The trial court charged the jury that the word "insulate" means to make an island of, to isolate, to place in a detached situation, or in a state of isolation and that it was for the jury to say whether or not a reasonably prudent person in the situation of appellees would take the word "insulate" as used in the contract to mean to place in *463 such a state as to isolate subterranean termites from appellees' house and to prevent such termites from entering the house. The court also instructed the jury that if appellees had established by a preponderance of the evidence that Beal failed to insulate the house as that term was defined in the charge and that because thereof the house was damaged, the appellees were entitled to a verdict for the damages. The trial court entirely eliminated from the case the words of the contract which modified, restricted, and defined the word "insulate" as used in the contract. This was error and it was prejudicial. The record establishes that Beal made inspections and all applications of Terminix to the house at the times and in the manner his contract required.
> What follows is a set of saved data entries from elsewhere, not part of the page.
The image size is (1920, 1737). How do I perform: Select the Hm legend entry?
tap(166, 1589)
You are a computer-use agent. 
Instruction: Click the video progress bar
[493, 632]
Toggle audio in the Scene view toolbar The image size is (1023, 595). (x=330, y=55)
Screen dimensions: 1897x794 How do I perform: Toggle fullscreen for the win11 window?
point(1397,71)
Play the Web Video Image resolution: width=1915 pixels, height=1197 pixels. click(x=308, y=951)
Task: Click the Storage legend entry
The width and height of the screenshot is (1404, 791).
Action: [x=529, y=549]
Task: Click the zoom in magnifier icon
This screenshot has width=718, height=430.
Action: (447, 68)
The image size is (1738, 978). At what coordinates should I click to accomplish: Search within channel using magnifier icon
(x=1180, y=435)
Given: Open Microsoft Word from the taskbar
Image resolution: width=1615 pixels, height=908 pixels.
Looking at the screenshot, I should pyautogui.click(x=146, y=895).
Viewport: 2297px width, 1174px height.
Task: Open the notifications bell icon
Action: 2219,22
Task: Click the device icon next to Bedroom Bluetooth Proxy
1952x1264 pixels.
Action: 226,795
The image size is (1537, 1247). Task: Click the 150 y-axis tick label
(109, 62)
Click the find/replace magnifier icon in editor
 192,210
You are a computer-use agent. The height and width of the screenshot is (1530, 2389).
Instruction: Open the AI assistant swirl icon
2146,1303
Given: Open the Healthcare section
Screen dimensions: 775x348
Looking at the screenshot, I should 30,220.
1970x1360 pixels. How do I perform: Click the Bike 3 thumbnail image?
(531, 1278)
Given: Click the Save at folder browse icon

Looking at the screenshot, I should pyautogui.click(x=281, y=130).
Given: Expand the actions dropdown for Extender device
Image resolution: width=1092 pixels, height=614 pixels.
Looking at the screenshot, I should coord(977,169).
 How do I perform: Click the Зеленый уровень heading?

The parties to the contract were Beal and Erhorn. Erhorn assigned it to appellees. They acquired only the rights their assignor had. Appellees as assignees are in no better position in this litigation than Erhorn would have occupied if he had not assigned the contract and was a litigant in the case. Anything that was done, said, or concluded by appellees or Erhorn in their negotiations or transaction involving the contract is unimportant in this case. The mere assignment of a contract or a right resulting from it does not create a contractual obligation between the assignee and the other party to the contract. Such an assignment does not affect or change any of the provisions of the contract. If the assignor could not have maintained an action based on the contract, neither can the assignee. Babson v. Village of Ulysses, 155 Neb. 492, 52 N.W.2d 320; Remmenga v. Selk, 150 Neb. 401, 34 N.W.2d 757; United States Nat. Bank of Omaha v. Alexander, 140 Neb. 784, 1 N.W.2d 920; 4 Am.Jur., Assignments, s. 95, p. 304; 6 C.J.S., Assignments, ยง 99, p. 1155.

It is immaterial in this litigation what the views of appellees were as to the meaning or effect of the contract. The controlling consideration is the contract Erhorn made with Beal. At the trial appellees were each permitted, over proper objections of appellant, to testify what the word "insulate" as it appeared in the contract meant to them when they bought the house May 28, 1947. The district court explained the ruling admitting the evidence by saying: " * * * I think * * * whatever his (plaintiff's) interpretation of the word `insulate' might mean to him would be the interpretation that is intended by the one who drew the contract." This conclusion was incorrect and the admission of the testimony was prejudicially erroneous. Erhorn testified at the instance of appellees. He made no claim that the contract did not express the exact agreements he made with Beal. He made no appeal to the doctrine that when the terms of an agreement have been intended in a different sense by a party to it, that sense is to prevail against the other party in which he had reason to suppose the former understood it. Section 25-1217, R.R.S.1943. Erhorn said he made a contract to have the house treated for termites. Beal inspected it and treated it in accordance with the contract. They continued under the contract for 2 years. Erhorn said he was satisfied with what Beal had done. The record fully justifies the conclusion that the contract was intended by the parties to it to be exactly what the caption says it isa service contract requiring Beal to apply Terminix to the house in the mode developed by appellant, to continue as specified in the contract to inspect the house, and when and where necessary to apply additional Terminix to it during the life of the contract. The motion of appellant for judgment notwithstanding the verdict should have been sustained.

The judgment should be and it is reversed and the cause is remanded with directions to the district court for Douglas County to sustain the motion of appellant for a judgment notwithstanding the verdict and to render a judgment of dismissal of the cause.

Reversed and remanded with directions.